Star Vegas Resort & Club is one of its largest business located in Poipet, Cambodia. The figure below shows the performance of Star Vegas in 1H19:
The company holds strong management having people with a great set of skills and experience including Mr Paul Arbuckle, Chief Executive Officer; Mr Chong Kwong Yang, Chief Financial Officer; Mr Kenny Goh Kwey Biaw, Deputy Chief Financial Officer; Mr Gerald Nicholas Tan Eng Hoe, Chief Operating Officer and many others.
Recently, the stock of the company touched a six-month high value following the appointment of a new Chief Executive Officer. The stock has delivered an enormous return of 229.24 per cent in the last ten years.
BHP Group Limited
A world-leading resources company headquartered in Australia, BHP Group Limited (ASX: BHP) is engaged in the extraction and processing of minerals, oil and gas. The company has a great set of leaders working with integrity including Mr Ken MacKenzie, Director and Chairman of BHP Group Limited; Mr Terry Bowen, Independent Director; Mr Malcolm Broomhead, Chairman of the Sustainability Committee and many more.
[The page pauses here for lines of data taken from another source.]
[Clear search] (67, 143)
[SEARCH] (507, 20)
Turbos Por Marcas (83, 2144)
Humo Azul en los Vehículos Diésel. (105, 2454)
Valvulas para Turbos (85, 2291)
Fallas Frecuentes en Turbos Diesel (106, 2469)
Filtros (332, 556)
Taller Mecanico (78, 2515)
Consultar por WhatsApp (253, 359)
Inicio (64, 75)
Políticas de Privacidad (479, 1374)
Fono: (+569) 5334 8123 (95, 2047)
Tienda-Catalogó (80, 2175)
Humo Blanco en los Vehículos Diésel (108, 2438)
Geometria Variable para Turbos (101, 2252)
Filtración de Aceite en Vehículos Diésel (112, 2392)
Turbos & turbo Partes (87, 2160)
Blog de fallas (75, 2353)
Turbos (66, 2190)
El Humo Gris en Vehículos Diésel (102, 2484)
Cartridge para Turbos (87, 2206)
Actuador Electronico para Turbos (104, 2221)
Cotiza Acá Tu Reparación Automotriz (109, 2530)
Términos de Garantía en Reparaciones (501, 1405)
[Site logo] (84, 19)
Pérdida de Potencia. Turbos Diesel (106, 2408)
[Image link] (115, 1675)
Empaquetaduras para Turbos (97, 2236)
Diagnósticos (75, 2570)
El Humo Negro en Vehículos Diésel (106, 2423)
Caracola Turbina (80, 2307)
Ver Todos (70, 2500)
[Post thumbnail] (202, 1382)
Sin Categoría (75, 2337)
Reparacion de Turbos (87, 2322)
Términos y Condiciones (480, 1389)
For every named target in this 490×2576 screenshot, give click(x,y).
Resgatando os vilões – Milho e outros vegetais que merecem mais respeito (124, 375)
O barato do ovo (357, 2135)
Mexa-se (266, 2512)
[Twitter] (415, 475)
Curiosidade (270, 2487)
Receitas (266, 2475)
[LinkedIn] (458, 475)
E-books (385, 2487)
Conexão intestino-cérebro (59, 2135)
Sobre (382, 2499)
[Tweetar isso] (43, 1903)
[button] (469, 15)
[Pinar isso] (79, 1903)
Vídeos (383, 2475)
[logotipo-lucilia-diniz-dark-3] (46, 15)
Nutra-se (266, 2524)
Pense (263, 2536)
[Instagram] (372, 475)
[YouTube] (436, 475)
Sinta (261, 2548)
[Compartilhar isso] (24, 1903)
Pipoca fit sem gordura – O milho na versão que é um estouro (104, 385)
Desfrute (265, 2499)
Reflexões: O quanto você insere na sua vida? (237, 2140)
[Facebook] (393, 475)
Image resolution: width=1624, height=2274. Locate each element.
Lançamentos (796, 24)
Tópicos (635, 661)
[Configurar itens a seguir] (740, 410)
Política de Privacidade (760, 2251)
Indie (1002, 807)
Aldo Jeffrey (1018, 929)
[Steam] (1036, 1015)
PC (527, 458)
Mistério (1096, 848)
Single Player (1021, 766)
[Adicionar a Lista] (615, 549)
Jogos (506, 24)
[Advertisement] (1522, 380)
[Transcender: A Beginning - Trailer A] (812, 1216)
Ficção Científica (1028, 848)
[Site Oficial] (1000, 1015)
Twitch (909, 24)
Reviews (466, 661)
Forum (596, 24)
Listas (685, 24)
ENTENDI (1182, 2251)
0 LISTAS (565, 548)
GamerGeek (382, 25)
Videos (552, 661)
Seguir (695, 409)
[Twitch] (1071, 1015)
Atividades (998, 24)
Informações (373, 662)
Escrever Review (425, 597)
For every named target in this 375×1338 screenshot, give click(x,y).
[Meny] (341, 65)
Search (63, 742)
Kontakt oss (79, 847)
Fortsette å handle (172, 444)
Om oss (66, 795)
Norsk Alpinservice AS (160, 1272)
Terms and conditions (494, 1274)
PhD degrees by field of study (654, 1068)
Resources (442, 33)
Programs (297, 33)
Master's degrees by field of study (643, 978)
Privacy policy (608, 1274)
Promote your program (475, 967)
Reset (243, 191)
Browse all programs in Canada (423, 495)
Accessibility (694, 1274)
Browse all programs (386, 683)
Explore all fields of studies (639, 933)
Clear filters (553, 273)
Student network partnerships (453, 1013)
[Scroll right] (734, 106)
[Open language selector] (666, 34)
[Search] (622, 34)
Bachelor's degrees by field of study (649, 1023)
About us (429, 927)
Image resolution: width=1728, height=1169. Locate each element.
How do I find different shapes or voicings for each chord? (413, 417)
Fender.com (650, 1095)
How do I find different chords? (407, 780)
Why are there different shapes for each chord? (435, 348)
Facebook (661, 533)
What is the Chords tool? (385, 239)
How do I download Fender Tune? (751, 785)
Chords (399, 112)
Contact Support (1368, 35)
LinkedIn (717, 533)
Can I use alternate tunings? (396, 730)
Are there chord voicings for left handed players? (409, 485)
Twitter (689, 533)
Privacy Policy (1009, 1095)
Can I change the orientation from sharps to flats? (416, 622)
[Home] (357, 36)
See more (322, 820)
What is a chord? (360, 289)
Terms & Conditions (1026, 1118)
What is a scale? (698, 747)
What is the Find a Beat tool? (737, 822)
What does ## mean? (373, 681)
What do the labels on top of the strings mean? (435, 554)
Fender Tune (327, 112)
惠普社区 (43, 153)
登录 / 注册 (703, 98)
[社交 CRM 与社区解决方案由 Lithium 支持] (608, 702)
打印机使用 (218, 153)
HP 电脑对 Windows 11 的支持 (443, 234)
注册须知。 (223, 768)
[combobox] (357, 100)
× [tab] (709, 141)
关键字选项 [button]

Take a look at BHP Group Limited’s H1 FY19 financial scorecard:
On 19th June 2019, the stock of the company closed at $40.98, the highest closing price in eight years. The stock has generated a YTD return of 26.90 per cent.
Another company that is in the list of blue-chip companies facing the regulatory experiment, Qantas Airways Limited has announced a major update today:
Qantas Set to Revamp Frequent Flyer Loyalty Program
Australian biggest airline, Qantas Airways Limited (ASX: QAN) is set to announce some major changes to its Frequent Flyer scheme. The company has made the biggest revamp in the scheme’s 32-year history, declaring its plan to free up an extra one million Classic Reward seats for frequent flyers. The company will invest $25 million to implement the changes to its frequent flyer program.
Qantas CEO, Alan Joyce and loyalty head Olivia Wirth have announced the following changes at a press conference in Sydney:
- The carrier charges for international flights to be reduced by 30-50 per cent.
- A million-extra reward-based seats per year on the aircraft.
- Points required for booking international economy flights to reduce by up to 10 per cent.
- Points required for booking expensive flights and class upgrades to increase by up to 15 per cent.
- A new two-tiered points club.
- A rise in the number of points required for upgrades.
- New airline partners include the likes of Air New Zealand, Air France and China Airlines.
- A new lifetime membership called Lifetime Platinum to launch in September.
The decrease in the requirement of economy points to come into effect today. However, the other changes will be rolled out later in the year.
In May this year, Qantas reported a rise in its third quarter of 2019 revenue by 2.3 per cent to $4.4 billion. The company informed that their revenue was affected by the timing of key holidays that shifted a significant amount of revenue to the fourth quarter.
The company’s stock closed lower on the ASX today at AUD 5.430, down by 1.63 per cent relative to the last close.